The principle is as safe as the bonds, which would be extremely safe, but not totally riskless (though the risk is absolutely rock bottom, the US govt has never defaulted on a loan.)
The real problem you'd encounter with this strategy is inflation–over time if you lived off the interest rather than reinvesting it inflation would reduce the purchasing power of the $250k and the interest off of it. Also there are other investment options that will probably give you a better long term return that government bonds, like stocks.
try SPEF… it's open sources software…
Medium risk? Depending on your education of investments, this can vary from 4% to over 20% per year. There are many safe ways to invest to generate 20% a year. The difference is education.
Many people who answer don't always know different strategies that are out there. There are ways to structure your portfolio so you can have anything from zero risk, to a great deal of risk.

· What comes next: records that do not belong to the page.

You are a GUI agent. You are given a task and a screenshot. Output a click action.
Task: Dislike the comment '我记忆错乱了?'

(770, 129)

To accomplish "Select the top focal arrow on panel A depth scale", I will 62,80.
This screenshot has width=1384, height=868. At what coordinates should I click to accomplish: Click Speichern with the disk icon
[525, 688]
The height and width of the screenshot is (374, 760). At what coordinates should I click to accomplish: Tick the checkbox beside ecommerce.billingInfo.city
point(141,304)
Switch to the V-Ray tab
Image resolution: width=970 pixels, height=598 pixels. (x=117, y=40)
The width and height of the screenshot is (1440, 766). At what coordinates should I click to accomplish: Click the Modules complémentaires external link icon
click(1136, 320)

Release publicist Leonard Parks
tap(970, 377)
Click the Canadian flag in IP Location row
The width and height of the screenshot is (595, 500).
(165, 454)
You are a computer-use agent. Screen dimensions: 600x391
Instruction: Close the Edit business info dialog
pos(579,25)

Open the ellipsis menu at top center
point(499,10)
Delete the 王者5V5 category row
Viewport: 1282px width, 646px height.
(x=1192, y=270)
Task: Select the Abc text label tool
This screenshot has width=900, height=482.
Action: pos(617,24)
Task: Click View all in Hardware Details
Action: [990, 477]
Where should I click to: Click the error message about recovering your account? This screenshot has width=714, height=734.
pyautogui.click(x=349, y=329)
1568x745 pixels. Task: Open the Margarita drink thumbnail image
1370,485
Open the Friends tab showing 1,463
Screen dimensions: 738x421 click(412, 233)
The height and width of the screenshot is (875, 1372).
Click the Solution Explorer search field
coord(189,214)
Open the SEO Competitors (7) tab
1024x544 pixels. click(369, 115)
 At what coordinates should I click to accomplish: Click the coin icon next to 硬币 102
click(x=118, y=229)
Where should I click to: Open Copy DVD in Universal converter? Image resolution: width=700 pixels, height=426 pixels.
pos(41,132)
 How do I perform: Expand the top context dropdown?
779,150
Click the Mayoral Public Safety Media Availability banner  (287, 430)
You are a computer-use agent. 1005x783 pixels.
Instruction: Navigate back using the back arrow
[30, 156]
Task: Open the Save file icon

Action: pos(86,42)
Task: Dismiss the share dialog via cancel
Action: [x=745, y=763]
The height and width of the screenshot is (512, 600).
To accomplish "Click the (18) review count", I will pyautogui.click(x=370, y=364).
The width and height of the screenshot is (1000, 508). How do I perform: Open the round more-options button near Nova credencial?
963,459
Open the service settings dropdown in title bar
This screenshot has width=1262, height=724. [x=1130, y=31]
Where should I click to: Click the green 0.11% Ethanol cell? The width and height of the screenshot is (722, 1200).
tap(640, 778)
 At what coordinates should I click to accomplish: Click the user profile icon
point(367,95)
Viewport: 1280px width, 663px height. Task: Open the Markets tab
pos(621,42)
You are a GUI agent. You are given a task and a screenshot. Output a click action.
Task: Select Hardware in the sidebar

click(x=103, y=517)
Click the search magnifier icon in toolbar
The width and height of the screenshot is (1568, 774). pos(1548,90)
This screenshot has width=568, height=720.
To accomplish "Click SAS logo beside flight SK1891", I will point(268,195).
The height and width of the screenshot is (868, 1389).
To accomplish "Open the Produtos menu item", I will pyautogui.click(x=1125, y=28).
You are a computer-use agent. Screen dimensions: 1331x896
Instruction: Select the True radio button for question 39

What's nice is if you're just looking for income, you can do it in several ways. You can collar some positions to insulate yourself from volatility. You can buy some nice conservative stocks and live off of dividends and covered calls. There's a lot out there.
Certainly some CFP's might know some of these strategies, but many do not. Take a moment for yourself and ask yourself how involved you want to be in managing your money. The more involved you become (at least initially), the greater the chance you'll find higher returns for yourself.
The further you separate yourself from being involved, the higher the chance that you'll not only pay more fees, but end up in the "buckets" of investments where you get "market" returns.
Food for thought, recently interest rates were such that you could lock in guaranteed 5% returns for several years. That wasn't too bad. So I would hope that any strategy you picked with any risk, would yield you significantly more than that!
Anyways, getting back to your question. I'd say at least 10%, but not with a Vanguard, or any mutual fund. You'd have to learn how to pick some reasonable stocks and/or sectors. Then learn how to write covered calls. It's very simple once you do. Most people I know who do this earn 3-5% a month, month after month, after month.
Hope this helps!
After 20 years, you will have $382,848.45 at 10% growth. Inflation adjusted is hard to predict because inflation is always changing. On average it's been between 3-4% per year. So at about 20 years form now, that $382,848.45 will be worth half that in today's dollars.
I would also recommend an IRA, whether it's a Roth or Traditional depends on your current and future income, estimates on your future personal income tax, and other factors. You could always do 50/50 into each.